In 1965, he bought a 19th-century home near Elstree studios, and in 1978, moved ten minutes down the road to Childwickbury Manor in Hertfordshire. That home is what soon became known as Kubrick’s “compound”, because from that point on, he rarely left its confines, and even more rarely agreed to be interviewed.
The man’s aversion to being photographed meant the world didn’t have a handle on what he looked like as he aged. Even people in his area couldn’t have picked him out of a lineup, allowing a conman named Alan Conway to impersonate him locally for years. After all, who were people to argue with a guy who said he was Stanley Kubrick, when they had no idea what he looked like anymore?

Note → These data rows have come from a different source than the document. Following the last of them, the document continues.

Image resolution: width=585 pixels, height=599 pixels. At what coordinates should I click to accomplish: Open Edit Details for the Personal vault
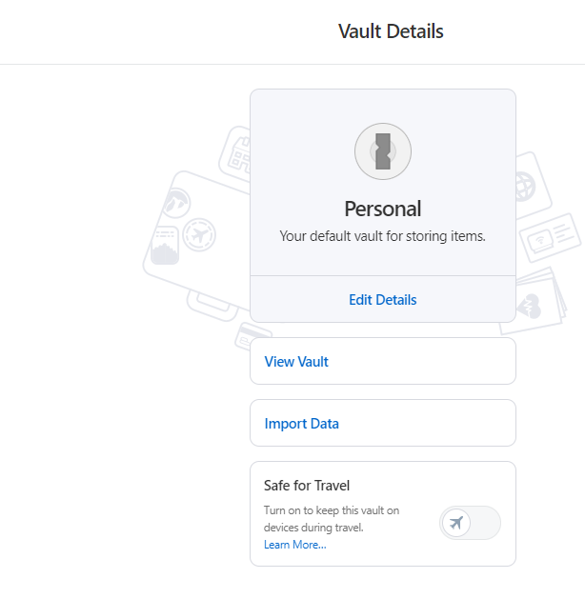pyautogui.click(x=382, y=299)
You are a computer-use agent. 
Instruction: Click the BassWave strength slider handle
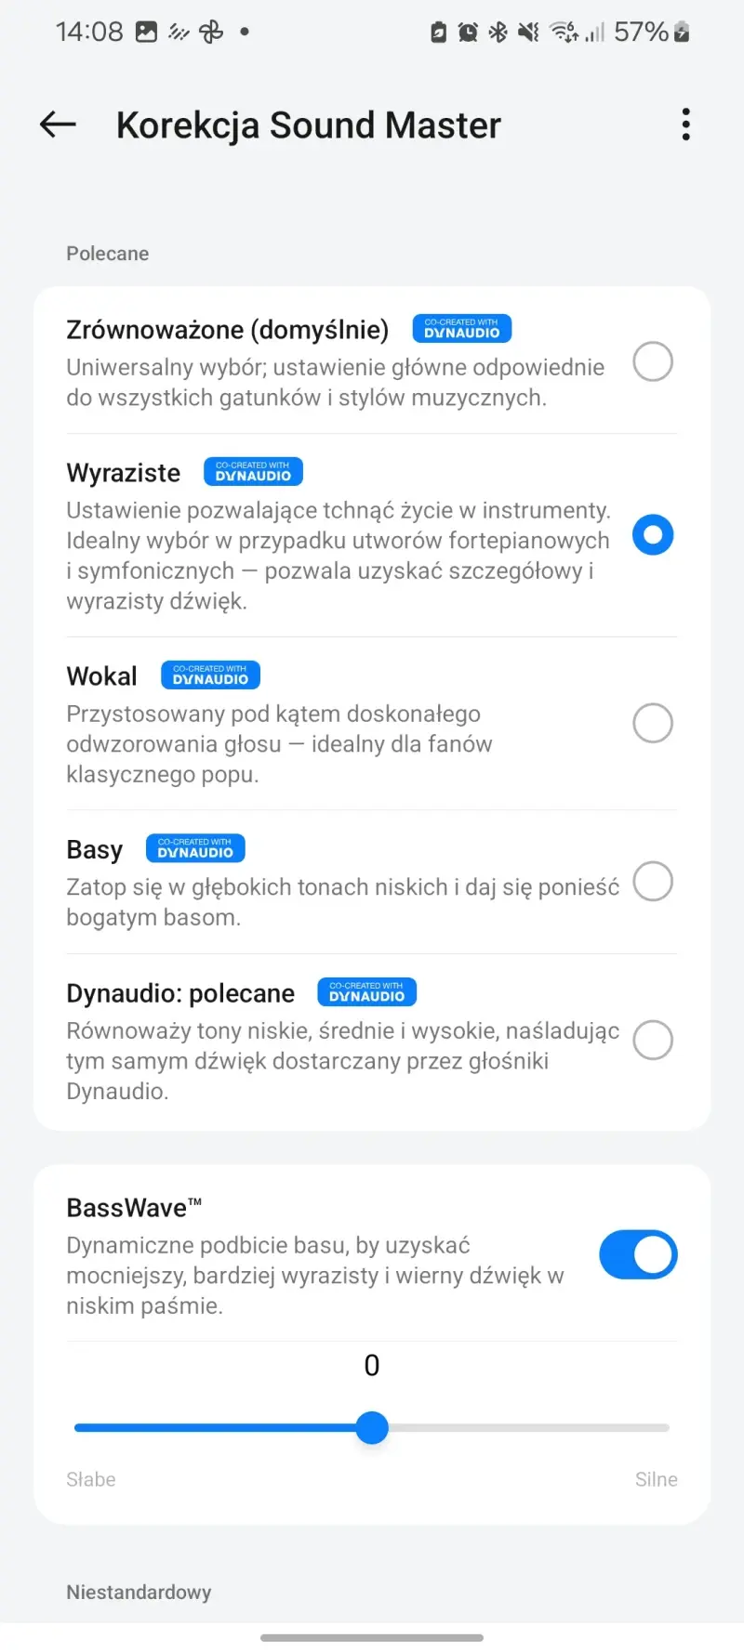tap(372, 1427)
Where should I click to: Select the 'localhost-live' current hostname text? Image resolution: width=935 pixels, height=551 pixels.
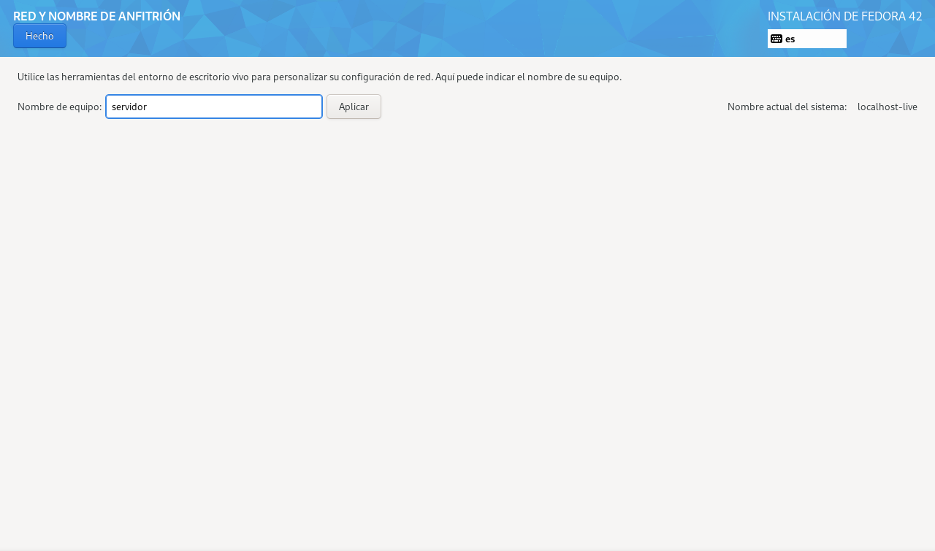pos(887,107)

Here’s where it gets weird. In one of his exceedingly rare interviews from 1987 with iconic critic Gene Siskel, the seemingly reclusive Kubrick complained about the one thing he hated about walking in his skin: that people kept spreading rumours about him being a recluse. “I’m not a recluse,” he claimed irate, “I lead a relatively normal life, I think. But this stuff has been written and rewritten so often it takes on a life of its own.”
Kubrick then ran through the gamut of other rumours being peddled about him. “I read one story where a guy said that I hire a helicopter to spray my garden because I don’t like mosquitoes,” he said, barely hiding his bemusement, before dispelling, “Well, number one, there are no mosquitoes, and number two, it’s completely preposterous.”

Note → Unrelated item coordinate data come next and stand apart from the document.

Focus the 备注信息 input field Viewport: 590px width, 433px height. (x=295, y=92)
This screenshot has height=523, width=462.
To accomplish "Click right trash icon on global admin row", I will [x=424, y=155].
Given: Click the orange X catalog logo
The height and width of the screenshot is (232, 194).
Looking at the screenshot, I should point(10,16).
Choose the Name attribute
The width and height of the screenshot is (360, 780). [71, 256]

He also poured cold water on his apparent insistence on wearing an American football helmet in the car, and that he restricted his driver to 30 miles per hour. “I drive a white Porsche 9285S,” Kubrick simply explained, “It’s a lot of fun to drive. I don’t wear a football helmet or any other helmet, and I don’t have a driver. So, the story is pretty inaccurate.”
In Kubrick’s estimation, the only story he’d read about himself that was remotely true was that he was afraid of flying, although he framed it less a phobia and more something he didn’t like to do. All in all, he argued his lifestyle wasn’t anywhere near as weird as the media would have people believe. “I don’t live in any massively guarded compound,” he pointed out. “I live in a nice country house outside of London. It has about 25 rooms, 15 of which are devoted to filmmaking: editing rooms, screening rooms.”
So, which is it? Was Kubrick a Howard Hughes-style recluse, hiding in his cavernous mansion with mason jars full of piss and an endless supply of mosquito spray just out of sight? Or was he simply a guy who liked the quiet life, had no desire to pursue celebrity, and lived in a plush home that might have just been a magic lamp granting his every need that he rarely needed to leave?
The answer, as annoying as it is to those who like rumourmongering, is the latter. For one thing, Kubrick wasn’t rattling around his estate alone. He and his wife, Christiane, along with their three daughters, did everything together, and he was described by Jack Nicholson as “very much a family man” (as long as it’s not The Shining kind). He also didn’t avoid people; there are countless stories of him inviting actors, directors, writers, and various intellectuals over to the house for evening entertainment.
We’ll leave the final word to Michael Herr, Kubrick’s co-writer on Full Metal Jacket. He quipped that the iconic director “was, in fact, a complete failure as a recluse, unless you believe that a recluse is simply someone who seldom leaves his house. Stanley saw a lot of people. He was one of the most gregarious men I ever knew.”